Listen to this story
|
GitHub Copilot, the text-to-code AI tool, has been—for the most part—revolutionary in determining how people code. Twitter has been erupting with people expressing how this new AI tool has benefitted them with organisation heads and developers alike hailing it for saving much of their time.
However, the latest discussion surrounding it suggests that things are murky.
Tim Davis, Professor – Computer Science, Texas A&M University, took to Twitter to express his resentment over Copilot producing his copyright code for a particular prompt.
@github copilot, with "public code" blocked, emits large chunks of my copyrighted code, with no attribution, no LGPL license. For example, the simple prompt "sparse matrix transpose, cs_" produces my cs_transpose in CSparse. My code on left, github on right. Not OK. pic.twitter.com/sqpOThi8nf
— Tim Davis (@DocSparse) October 16, 2022
Chris Rackauckas, lead developer of SciML, also shared a thread of Armin Ronacher from July 2021, adding, “Github Copilot spits out the Quake source code. It just repeats its training data often, even without OSS licenses”.
I feel sorry for you given how many really bad takes you're getting here. For some more ammo, here's a thread that shows that Github Copilot spits out the Quake source code. It just repeats its training data often, even without OSS licenses. Oops.https://t.co/YDN3nBoMYJ
— Chris Rackauckas (@ChrisRackauckas) October 16, 2022
But beyond this, the latest news that has been making rounds is about Matthew Butterick, a writer, programmer, and lawyer, who announced on October 17 that he would be teaming up with Joseph Saveri Law Firm, investigating a potential lawsuit against GitHub Copilot on the grounds of violating open-source licences. In writing on the issue of copyright violation in June 2022, Butterick cautioned organisations creating software products against the use of Copilot, as they would be taking part in using someone else’s intellectual property, albeit unintentionally.
GitHub is trained upon billions of lines of public code. But, there is no surety over whether the training data comes as fair use under copyright law. In presenting the case, Butterick writes that Microsoft characterises Copilot’s output code as only a series of “suggestions” and does not claim any rights over it. Additionally, he also cites a passage from GitHub’s website showing how Microsoft plays safe by pushing the blame onto the end user:
“You are responsible for ensuring the security and quality of your code. We recommend you take the same precautions when using code generated by GitHub Copilot that you would when using any code you didn’t write yourself. These precautions include rigorous testing, IP [(= intellectual property)] scanning, and tracking for security vulnerabilities.”
In a recent statement, Open AI claimed that the training material from public repositories is not meant to be included in the output generated by Copilot. Additionally, their analysis has shown that a vast majority of the output (>90%) doesn’t match the training data.

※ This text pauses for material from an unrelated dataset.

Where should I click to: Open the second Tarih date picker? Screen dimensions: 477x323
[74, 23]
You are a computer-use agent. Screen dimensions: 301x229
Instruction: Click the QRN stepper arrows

There is a divided opinion (a grey area, if you will) about who “legally” stands right among the two parties. GitHub has made it clear that the users need to check if the code used is free of copyright infringement, but at the same time, the open-source communities see the whole facade of “AI training is fair use” for their copyrighted codes to be a disregard for their rights. See, for example, this statement by Butterick: “By claiming that AI training is fair use, Microsoft is constructing a justification for training on public code anywhere on the internet, not just GitHub.”
Hence, there is little clarity over who is to be held accountable for this—Is it Copilot or the end users employing the AI-generated code for their product?
GitHub’s claim that AI training comes under fair use needs more inspection. This is not the first time questions of copyright have sprung forth in AI applications. It has been a persistent issue throughout the recent surge in AI generative models.
In an interview with Ben Sobel by IPW in 2017, Sobel explains the problem as a “fair use dilemma”. His argument goes like this:
(i) If Machine Learning doesn’t come under fair use, then organisations have to pay remedies to millions who form the training data on which machines learn. This will hinder any progress in the field.
(ii) But, if it does come under fair use, it is likely that organisations will take liberty in using the intellectual labour of people for their own profit.
Therefore, it will not be a stretch to say that the legal aspect of AI use is in difficult terrain. If there is a case for Butterick to take the makers of Copilot to court, the outcome of the lawsuit will have a huge impact on the future of open-source communities and AI generation models.